Rows showing where targets appear
————————

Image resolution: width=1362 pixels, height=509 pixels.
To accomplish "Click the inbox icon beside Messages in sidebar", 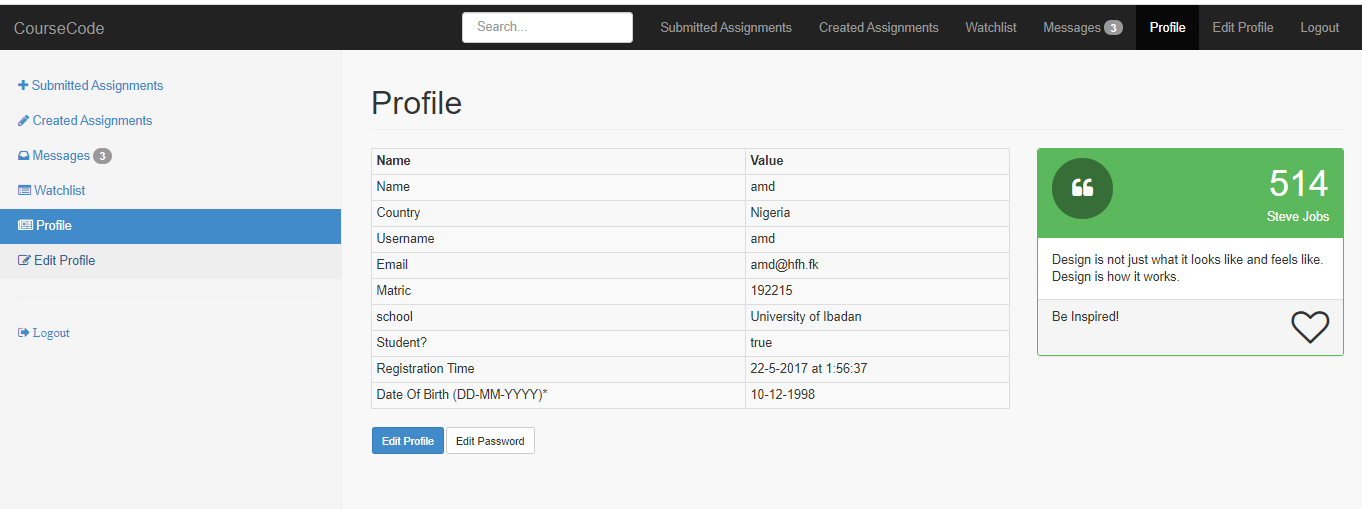I will pyautogui.click(x=24, y=156).
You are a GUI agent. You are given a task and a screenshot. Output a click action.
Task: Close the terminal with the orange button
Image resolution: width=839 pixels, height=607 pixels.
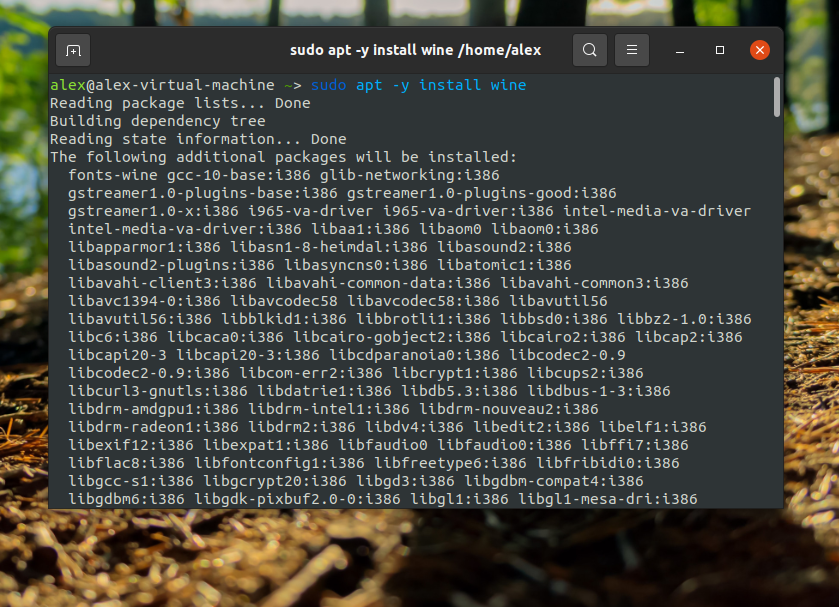(760, 50)
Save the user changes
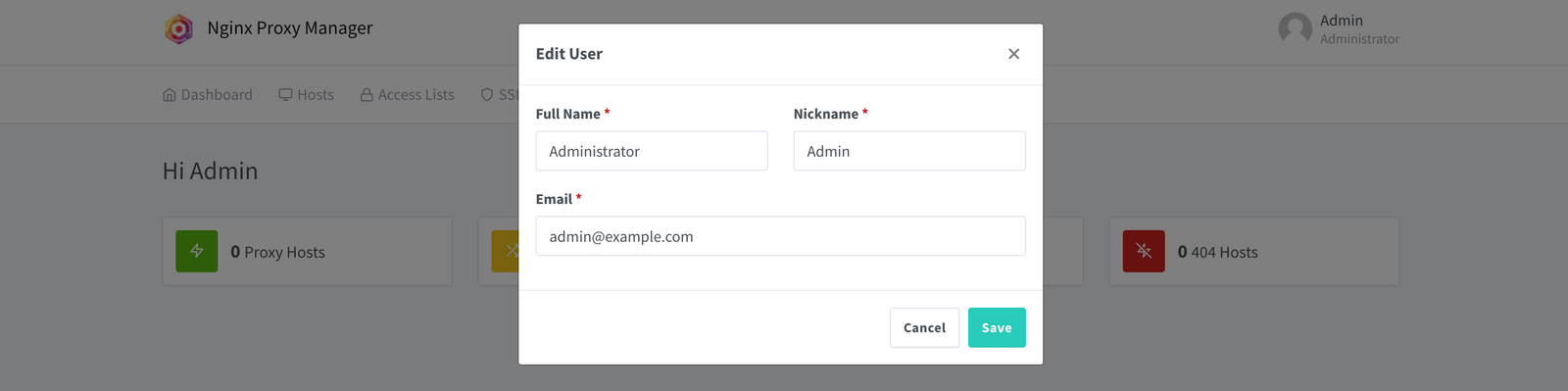The width and height of the screenshot is (1568, 391). 997,327
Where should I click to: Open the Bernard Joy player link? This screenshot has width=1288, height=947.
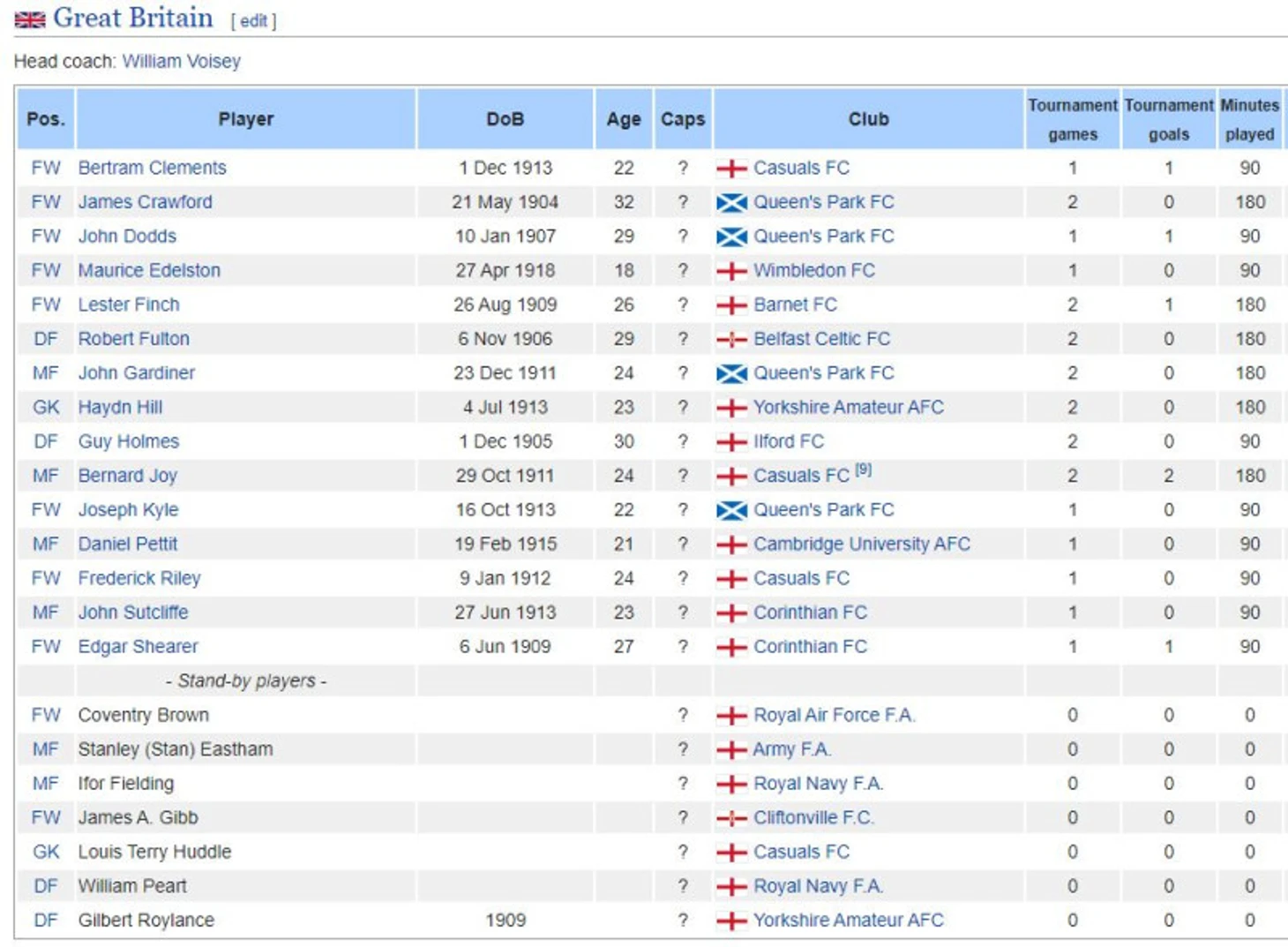click(x=127, y=476)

————————

## BRIEF:
Format the entries as a two-column CSV with the headers instruction and answer, one row per entry. Begin at the line that has "Save the user changes" and stop after the last entry, quoting each field, replacing line breaks with spaces, and omitting the pictures.

## FINAL RESULT:
instruction,answer
"Save the user changes","The width and height of the screenshot is (1568, 391). 997,327"
"Where should I click to: Open the Bernard Joy player link? This screenshot has width=1288, height=947.","click(x=127, y=476)"